EXERCISE DETAILS:
Taking only the lines of the data below from the line with "Given: Select the Dagvergunning radio button" to the line with "Task: Click the Organizer button", ends included, write them out exactly and without pictures.

-- INFORMATION follows --

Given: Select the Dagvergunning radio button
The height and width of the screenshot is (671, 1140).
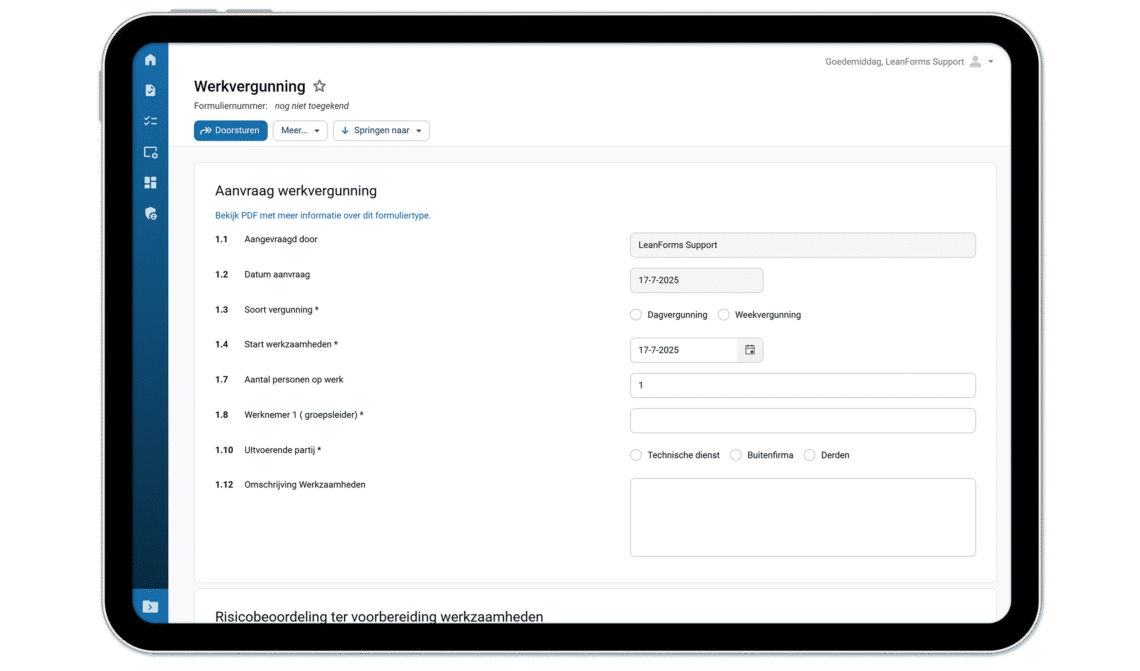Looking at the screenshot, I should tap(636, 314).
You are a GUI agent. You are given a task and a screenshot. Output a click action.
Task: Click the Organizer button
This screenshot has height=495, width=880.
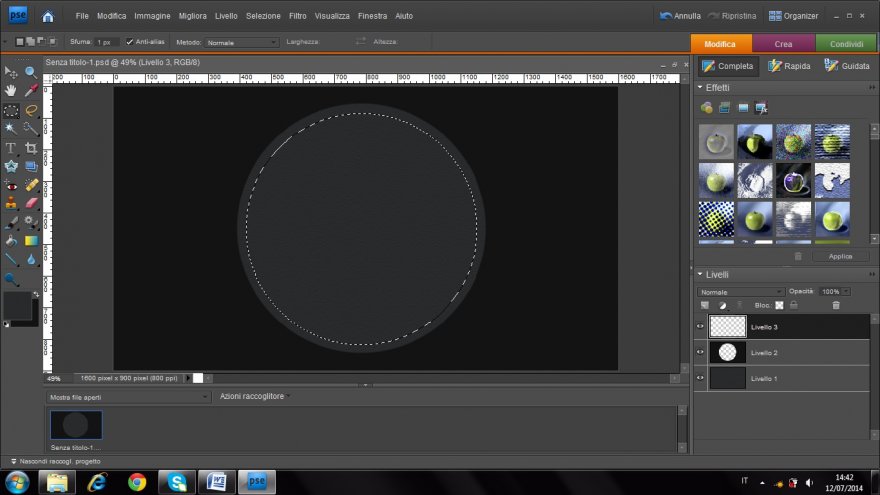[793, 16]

-- INFORMATION concluded --
-- INFORMATION follows --

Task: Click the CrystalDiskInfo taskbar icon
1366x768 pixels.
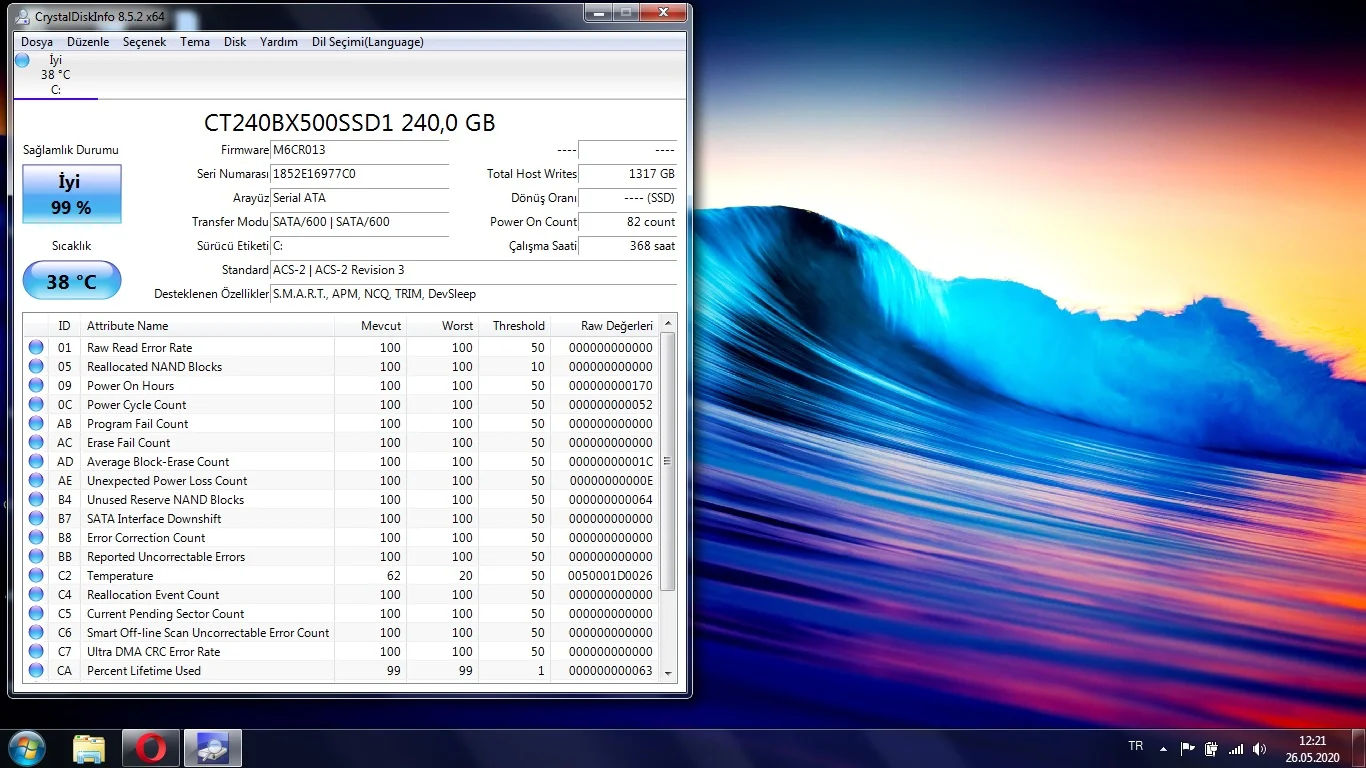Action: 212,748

-- INFORMATION concluded --
-- INFORMATION follows --

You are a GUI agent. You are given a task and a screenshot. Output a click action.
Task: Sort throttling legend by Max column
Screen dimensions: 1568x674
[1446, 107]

-- INFORMATION concluded --

WORKED SOLUTION:
Given: Select the Dagvergunning radio button
The height and width of the screenshot is (671, 1140).
Looking at the screenshot, I should tap(636, 314).
You are a GUI agent. You are given a task and a screenshot. Output a click action.
Task: Click the Organizer button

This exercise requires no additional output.